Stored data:

# # # # # # #

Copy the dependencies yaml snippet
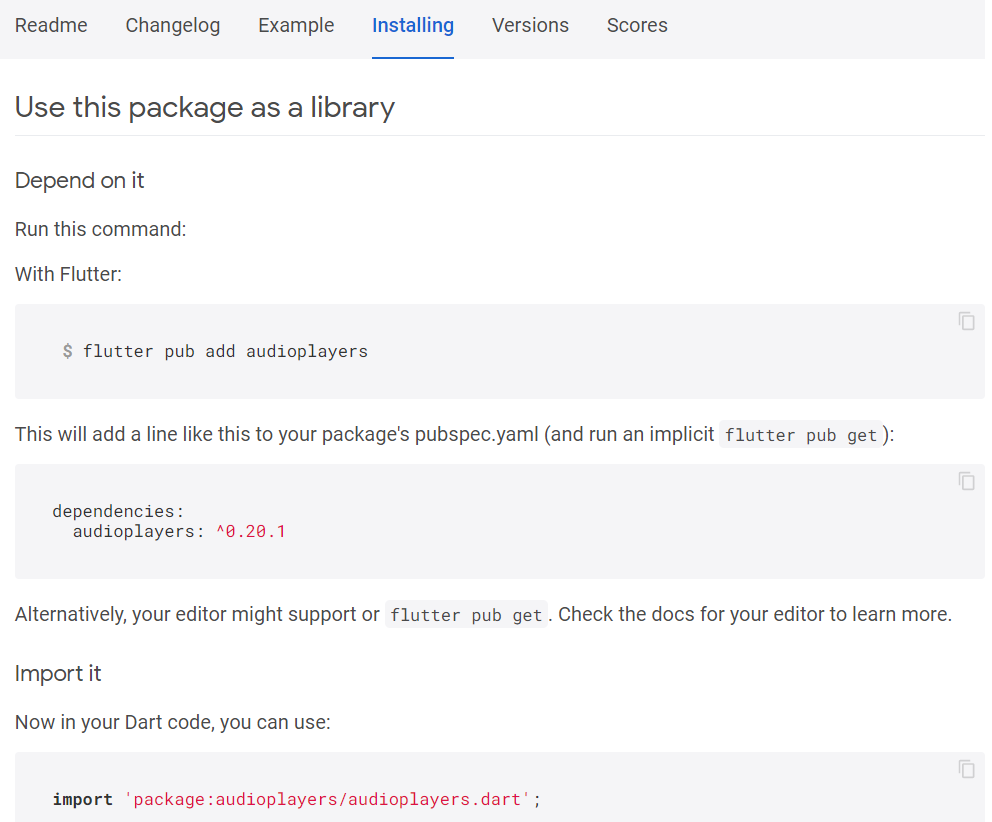 (x=966, y=482)
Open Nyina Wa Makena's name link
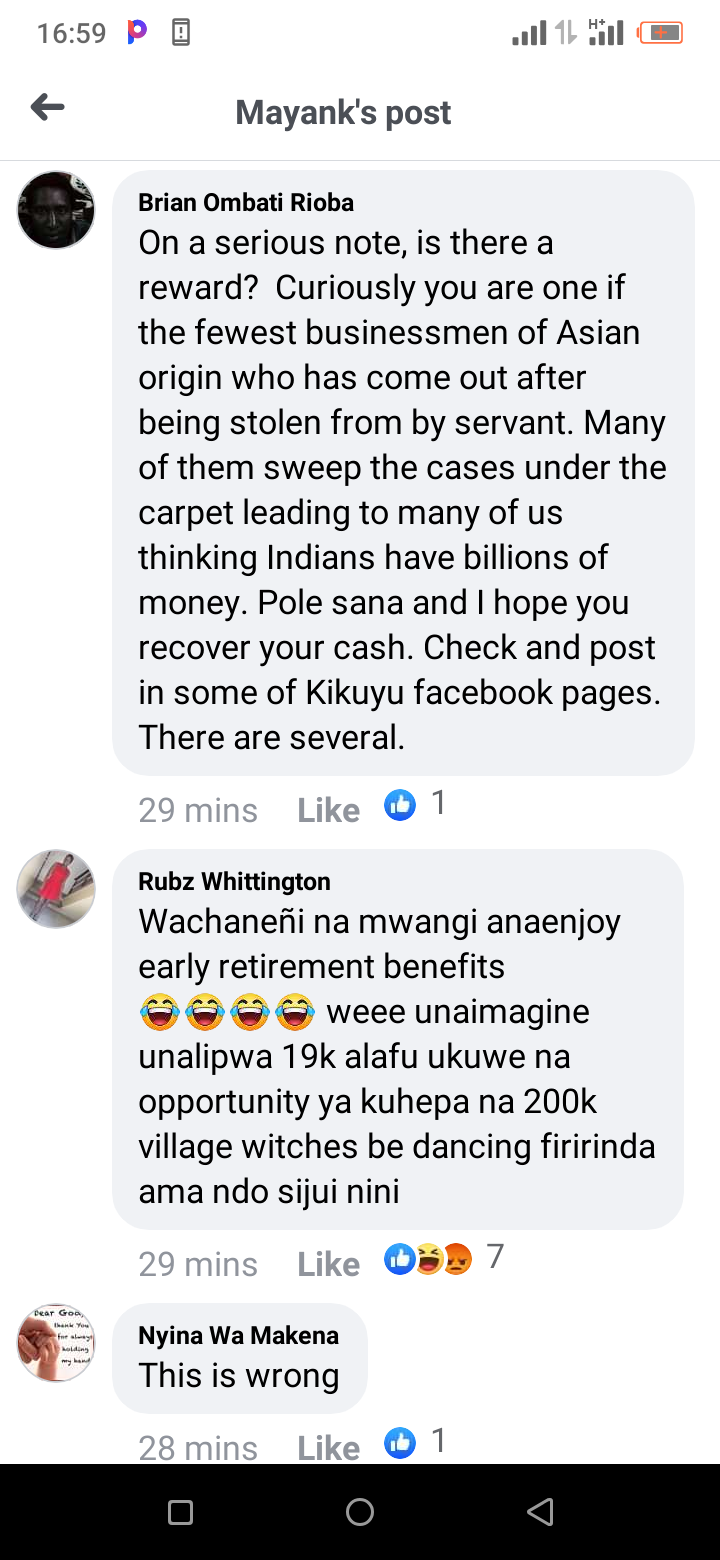 pyautogui.click(x=238, y=1335)

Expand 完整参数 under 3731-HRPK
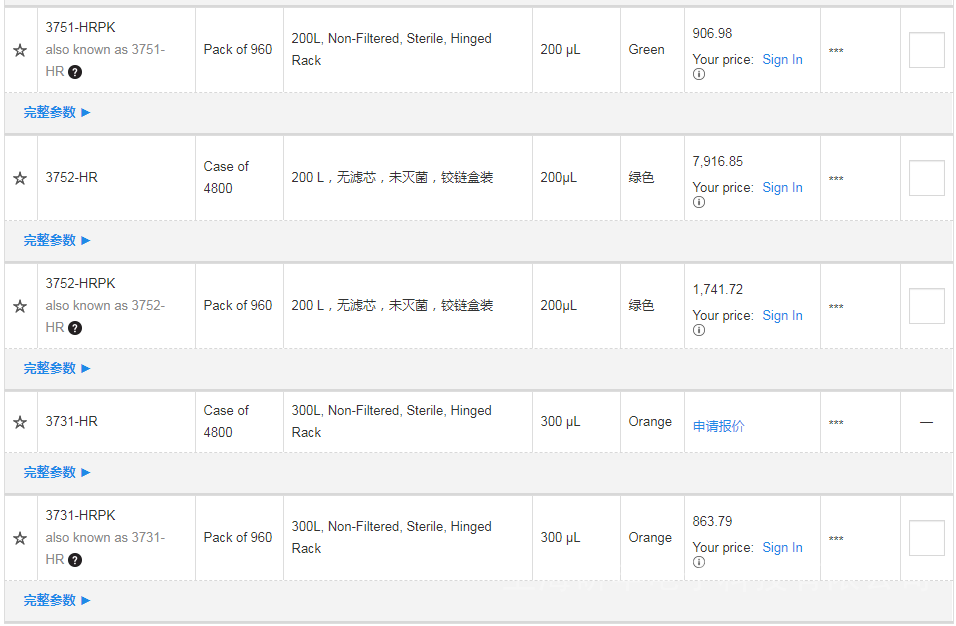pyautogui.click(x=57, y=601)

# # # # # # #

> [Assignment]:
With the pictures dropped, give every entry above again exactly.

> [Written solution]:
Copy the dependencies yaml snippet
 (x=966, y=482)
Open Nyina Wa Makena's name link
 pyautogui.click(x=238, y=1335)

Expand 完整参数 under 3731-HRPK
pyautogui.click(x=57, y=601)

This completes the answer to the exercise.